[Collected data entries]
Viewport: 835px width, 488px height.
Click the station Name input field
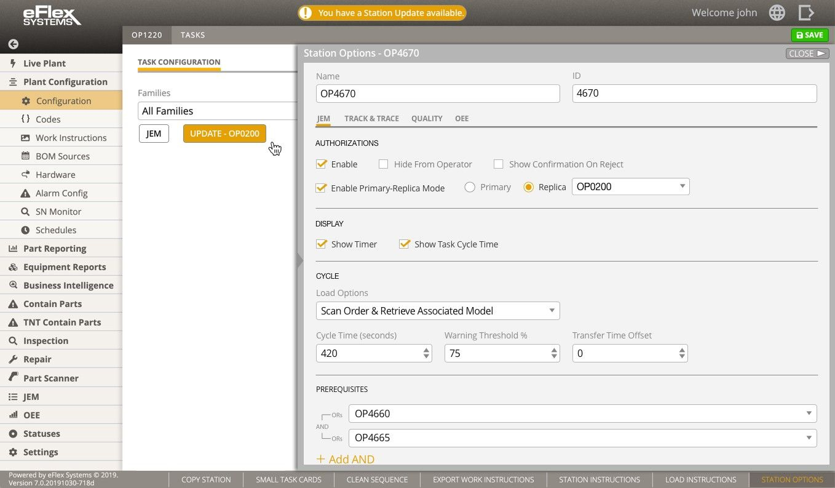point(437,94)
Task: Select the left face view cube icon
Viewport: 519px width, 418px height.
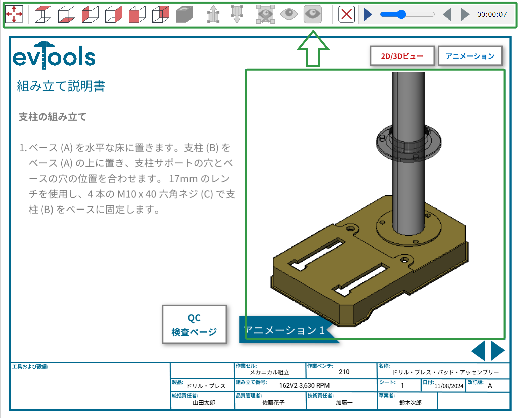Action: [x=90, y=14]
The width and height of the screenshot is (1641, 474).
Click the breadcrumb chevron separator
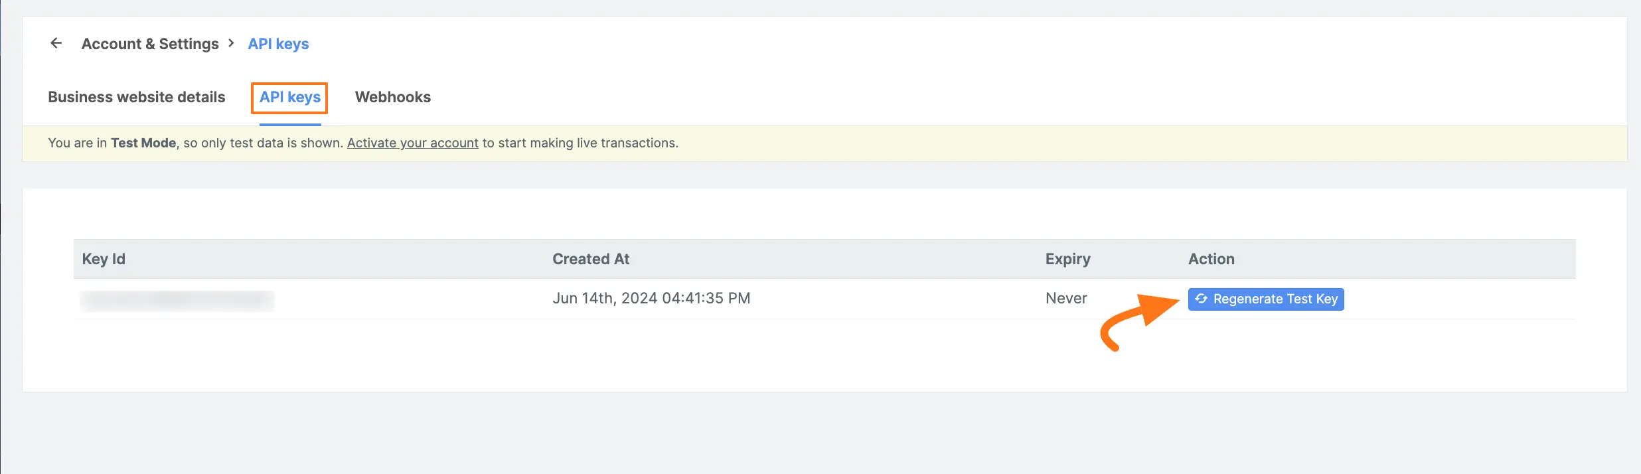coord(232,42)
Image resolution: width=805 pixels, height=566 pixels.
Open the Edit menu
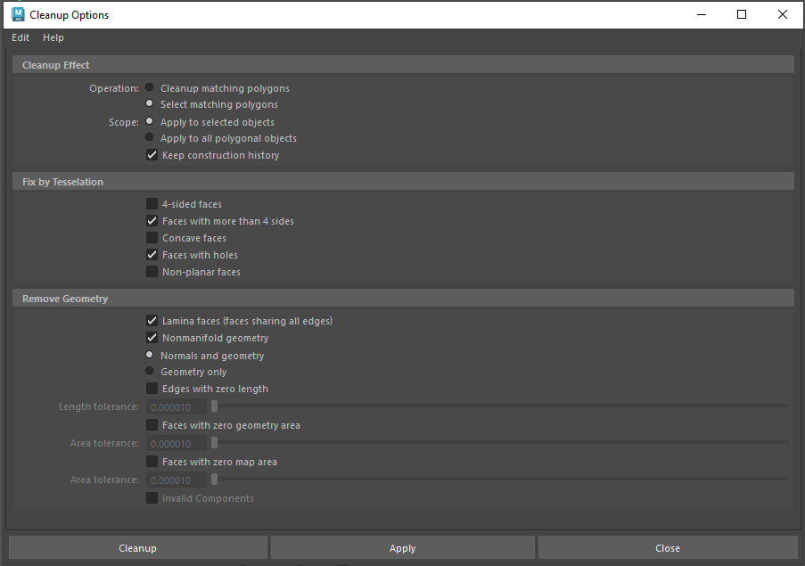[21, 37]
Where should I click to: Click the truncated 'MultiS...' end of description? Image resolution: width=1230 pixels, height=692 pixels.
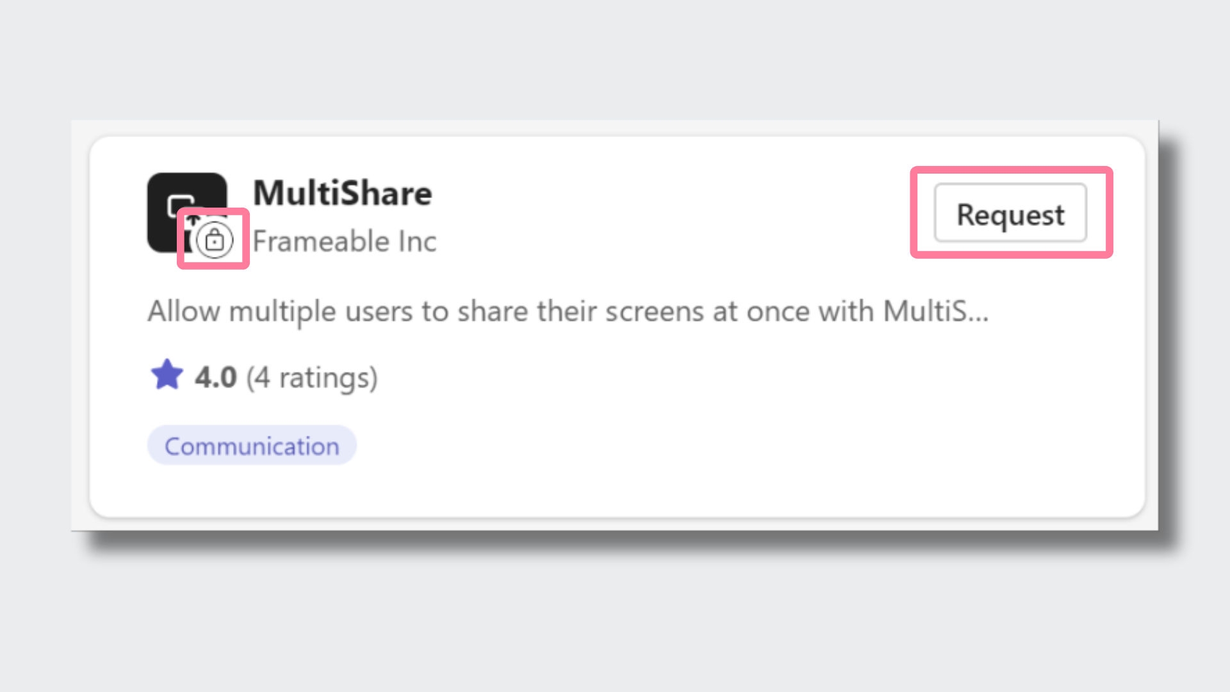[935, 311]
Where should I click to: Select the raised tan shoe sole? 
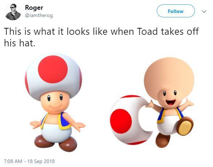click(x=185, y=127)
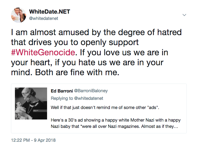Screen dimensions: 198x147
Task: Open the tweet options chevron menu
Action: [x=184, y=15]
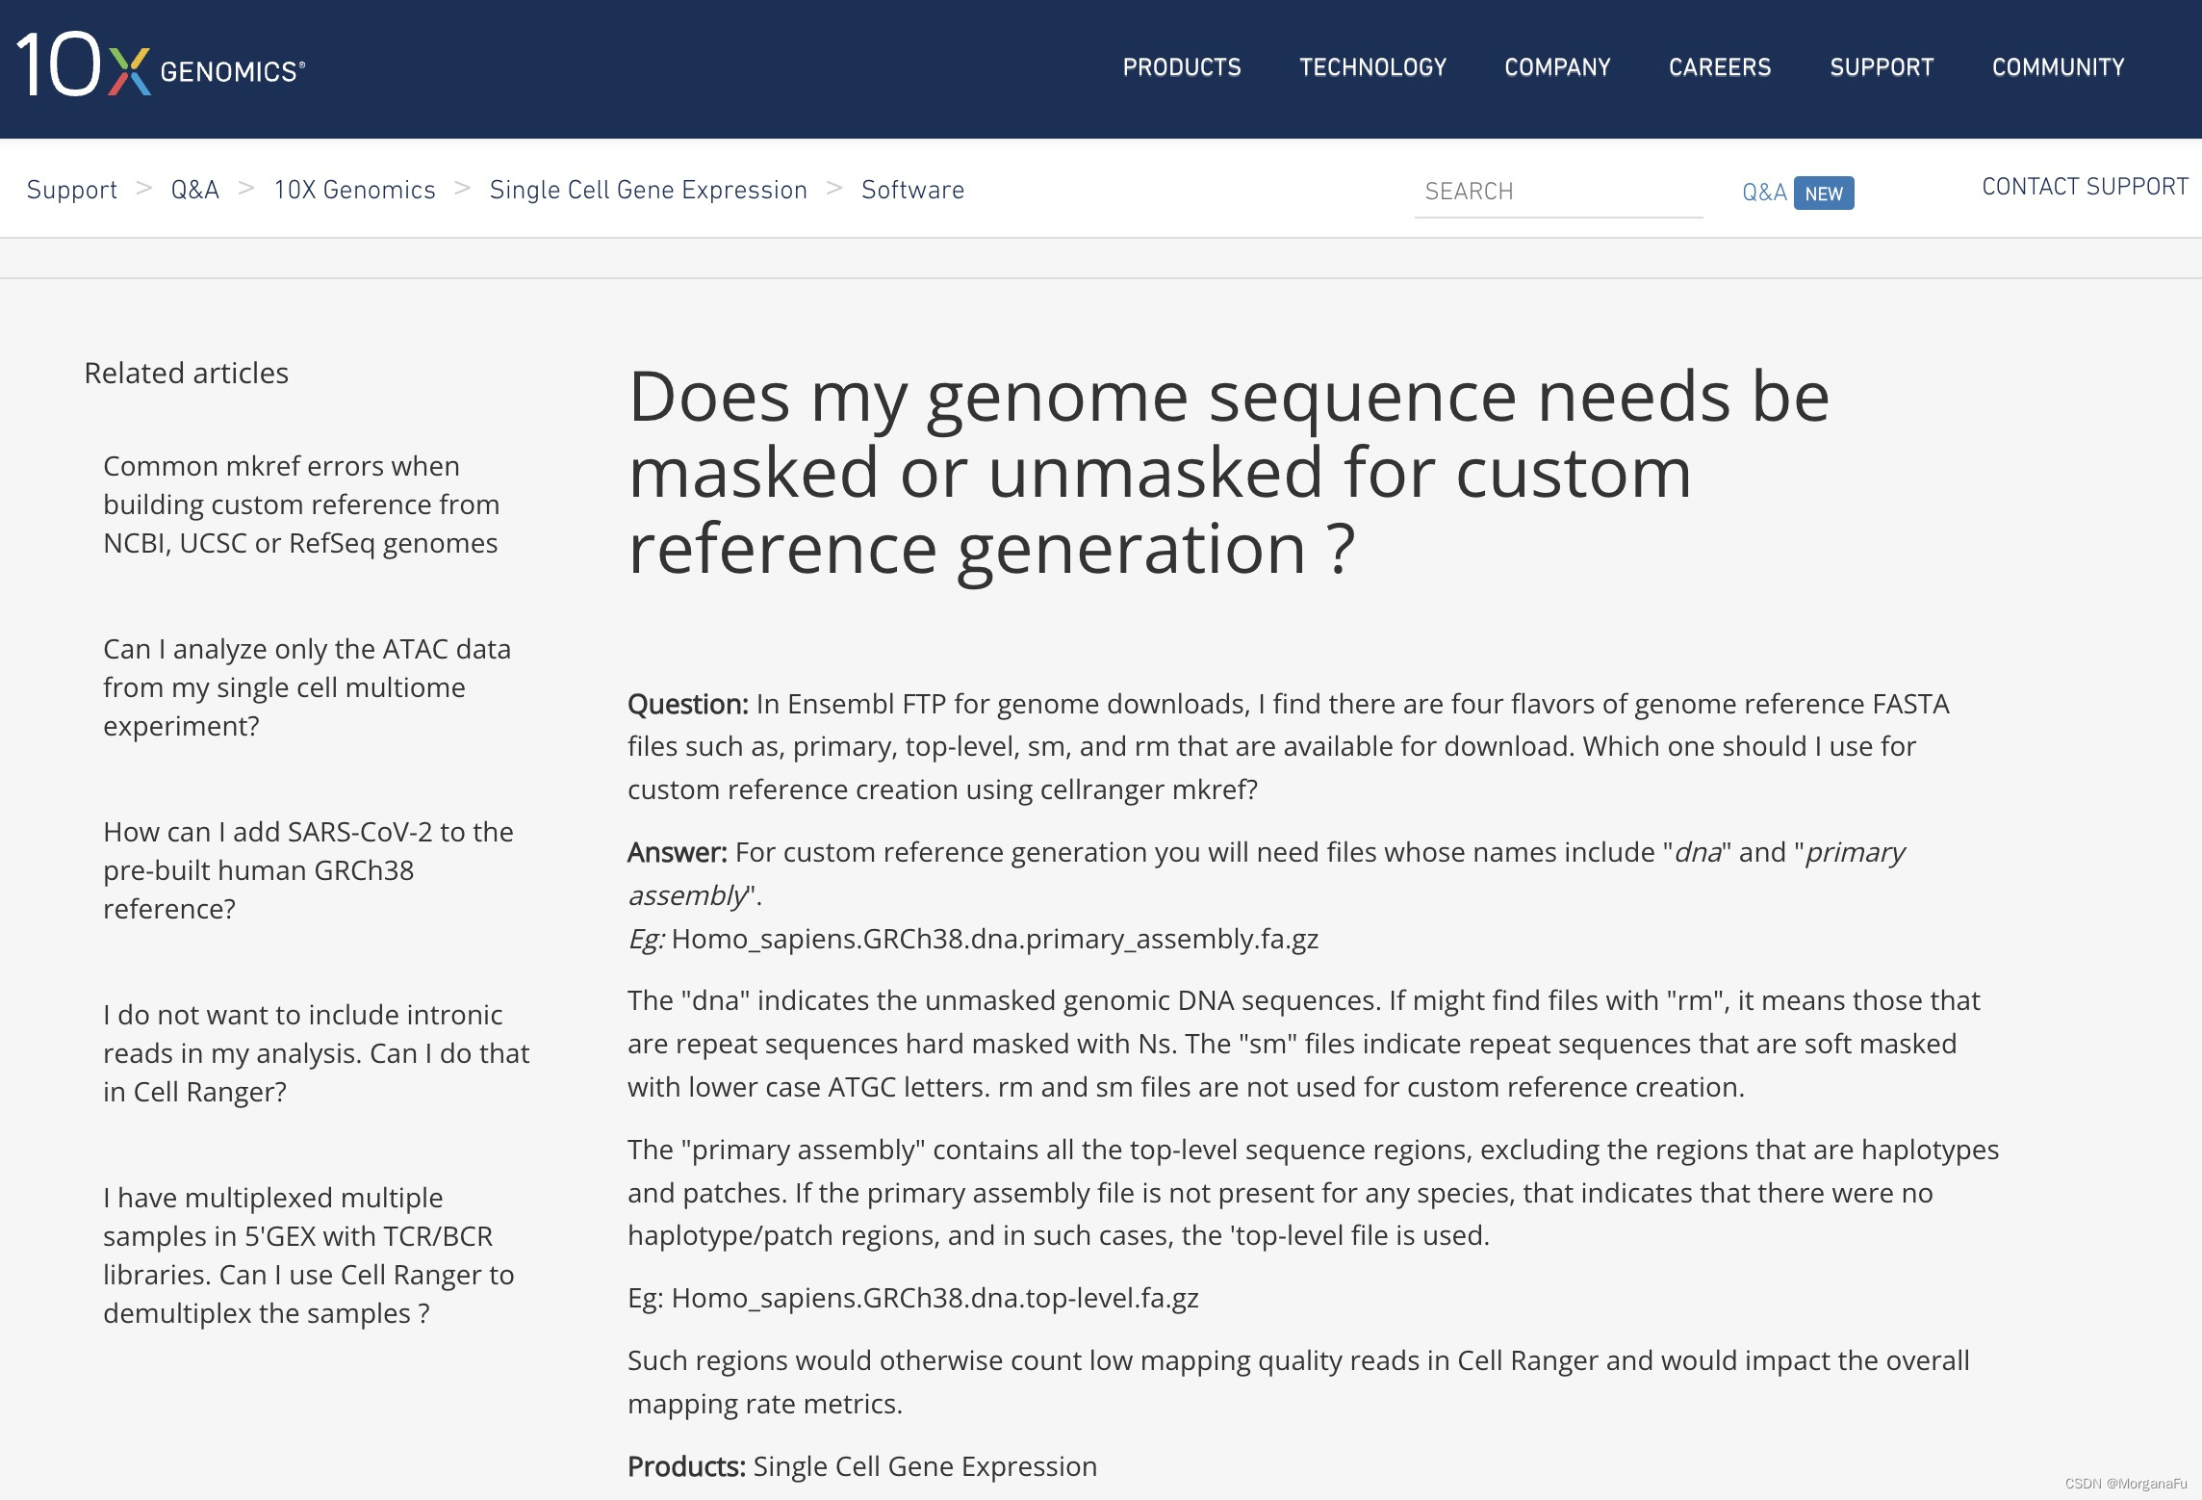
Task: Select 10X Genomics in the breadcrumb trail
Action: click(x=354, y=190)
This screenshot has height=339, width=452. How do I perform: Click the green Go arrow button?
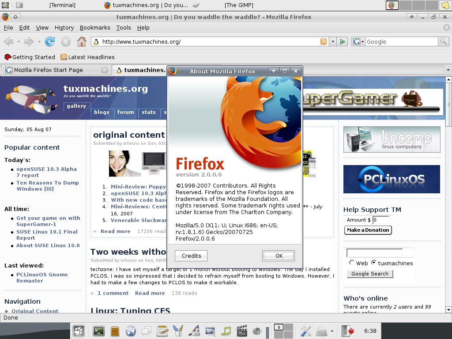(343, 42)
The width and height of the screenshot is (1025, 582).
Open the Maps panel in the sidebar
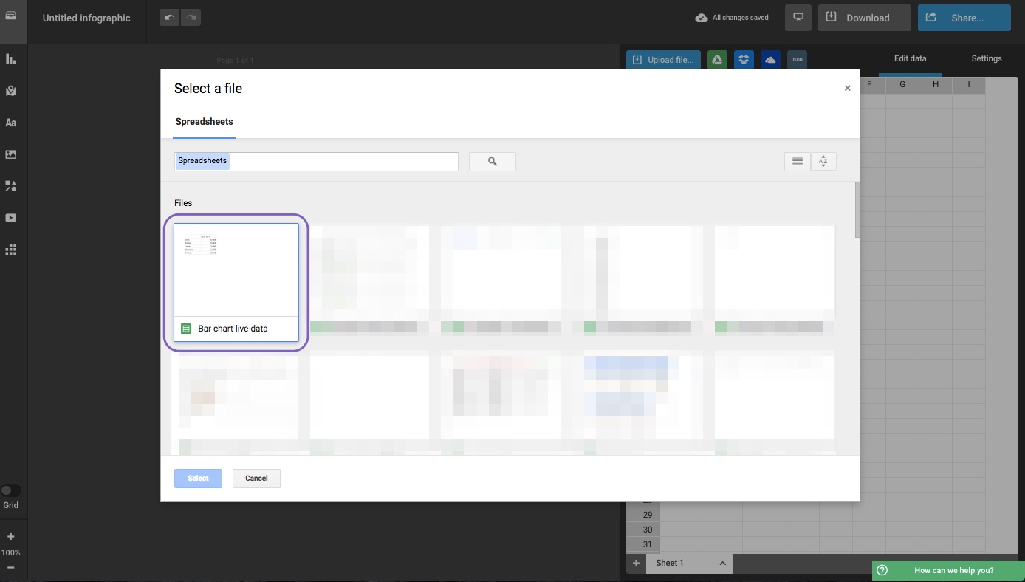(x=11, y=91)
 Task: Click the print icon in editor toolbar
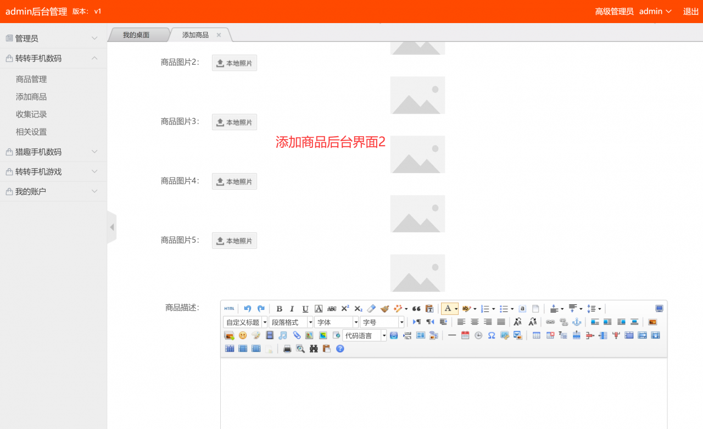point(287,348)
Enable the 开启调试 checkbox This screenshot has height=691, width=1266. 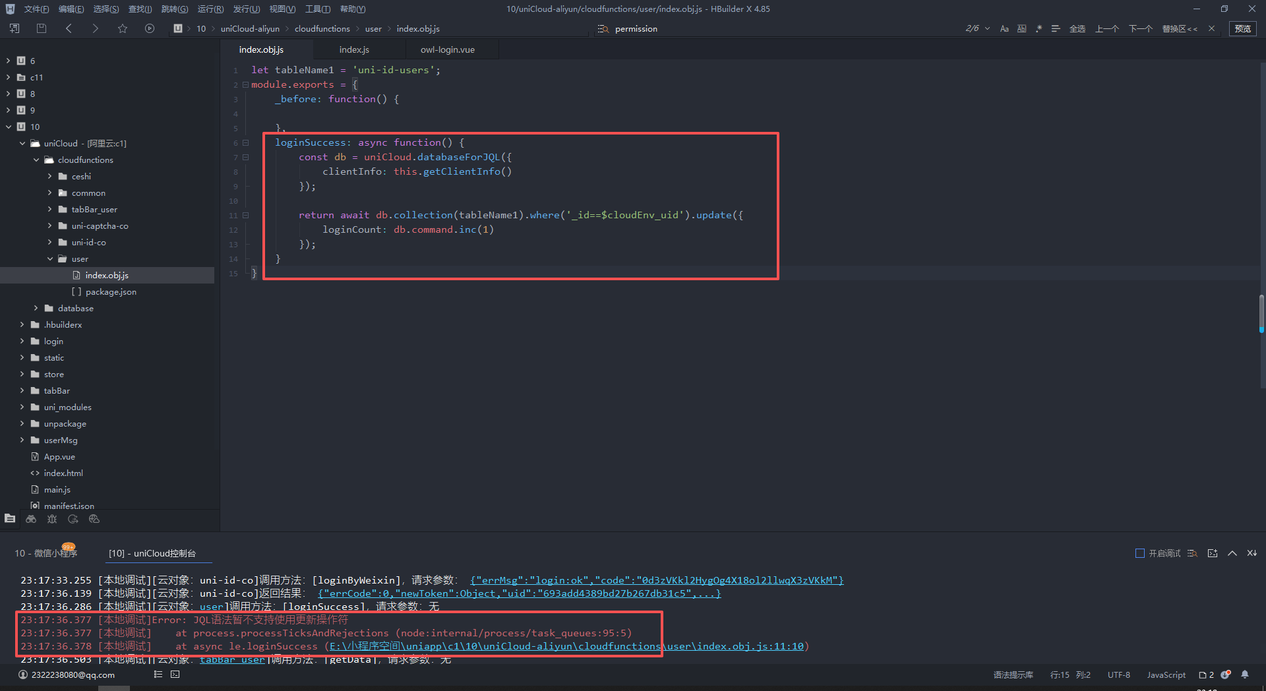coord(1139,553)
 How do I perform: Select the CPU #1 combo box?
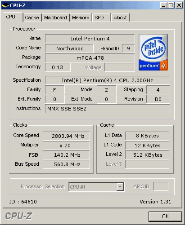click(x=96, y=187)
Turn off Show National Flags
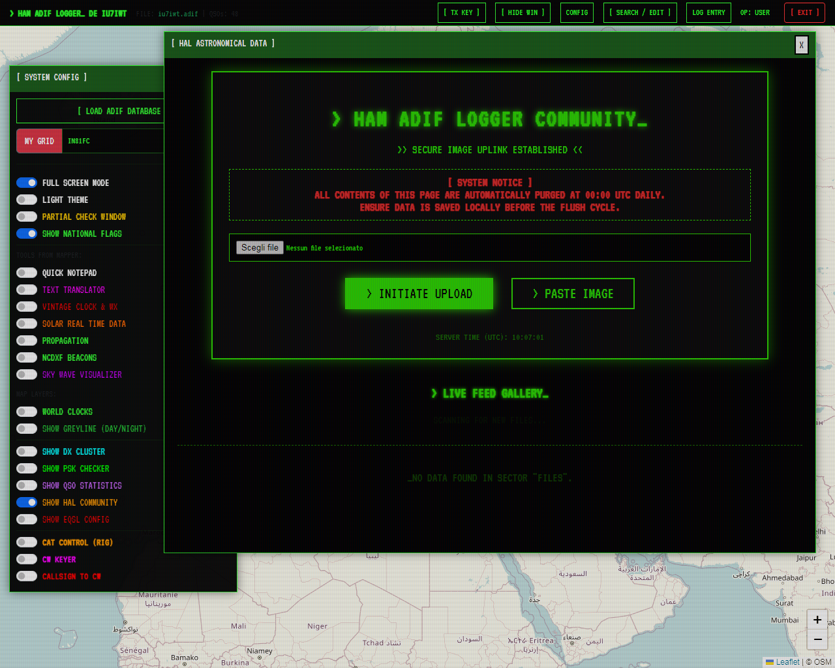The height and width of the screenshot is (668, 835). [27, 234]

Aim of the task: Every line from the one containing "How do I perform: Select" to the final line of the records should be duplicated exactly; no picture is to be copied.

Task output:
 How do I perform: Select the CPU #1 combo box?
click(x=96, y=187)
Turn off Show National Flags
The height and width of the screenshot is (668, 835). [27, 234]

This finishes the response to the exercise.